Table of Contents > Recipe and Essay Grandmommy Zimmerman's Noodles and Beef

Cooking Time: PT45M

Cooking Method: boil, saute

Category: entree

Cuisine Type: American

Servings: 5-8 servings

Related: dbPedia entity

Ingredients:

  • Brown 1 lb cubed stew meat in pressure cooker, 1 chopped onion and 1 cube beef bouillon, 3 tbsp minced garlic, 2-to-3 cups water, 2 large eggs, (1/2) cup milk, 2 generous cups of flour, 2 tbsp baking powder, a dash of salt.

Directions:

  1. Brown 1 lb cubed stew meat in pressure cooker.
  2. Add 1 chopped onion and 1 cube beef bouillon.
  3. 3 tbsp minced garlic.
  4. 2-to-3 cups water.
  5. Cover and cook in pressure cooker for apx. 15 minutes.
  6. Meanwhile mix 2 large eggs and (1/2) cup milk.
  7. Then, gently stir in dry ingredients
  8. Turn dough onto a heavily floured surface and roll thin.
  9. Fold dough onto itself approx. 3 times.
  10. Slice thin and unroll noodles.
  11. Roll in flour and drop into boiling water/beef mixture for 5-8 minutes, until noodles are cooked through.
  12. Sauce may need to be thickened with either flour or corn starch.
  13. Serve on its own, or over mashed potatoes.
Grandmommy Zimmerman's Noodles and Beef

Table of Contents > Recipe and Essay A Recipe for Strength

My Grandmom, Doris, learned to cook by standing at her mother's elbow. Watching the harmony of motions, savoring the smells, and anticipating the moments of indulgence marked the cadence of her childhood memories. In the kitchen of the four-room house, home became the cacophony of scraping spoons on cast iron skillets intermingled with the clucking of chickens picking under the open window. There was rarely a written recipe to be found; once committed to memory, measurements were reduced to "pinches of this" and "dashes of that." A lifetime spent over a stove gave my great-grandmother a mind for that type of thing, and Grandmom would inherit the same.

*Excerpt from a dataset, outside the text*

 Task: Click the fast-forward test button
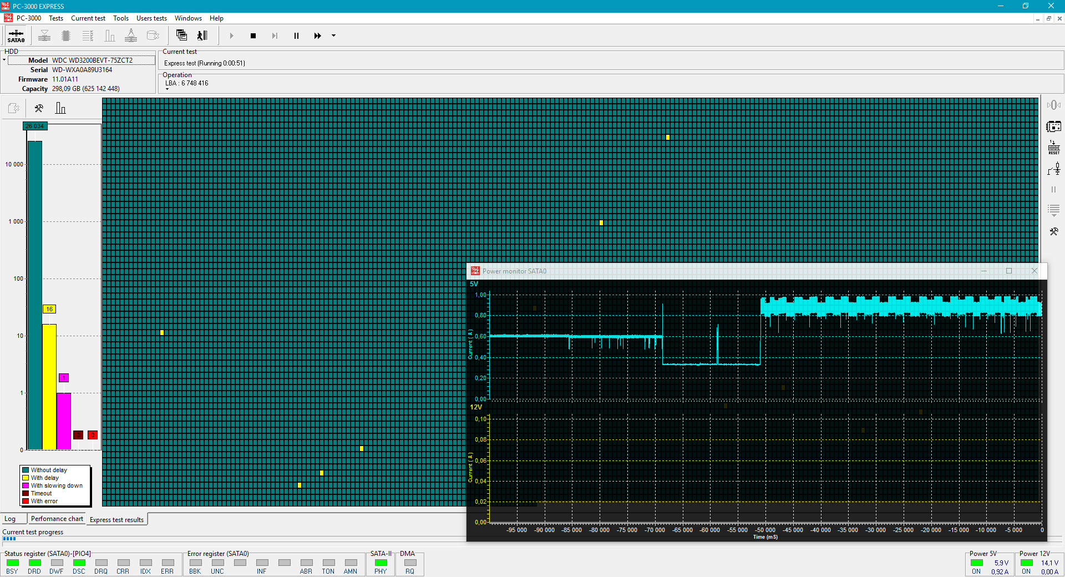click(x=317, y=36)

In the summer of 1973, that Grandmom returned to the little house with the little kitchen for a visit. At the age of twenty-eight, she was the mother of two-three if you count the bun in her oven, my mother-and the wife of a Navy pilot named Floyd. Returning to the tiny rural town of Fairfield, Illinois was an easy choice to make as Floyd had just begun a cruise and would be at sea for months. They had been there a handful of weeks when the phone rang. "I remember it very clearly," Grandmom recalls. "The girls were in the yard.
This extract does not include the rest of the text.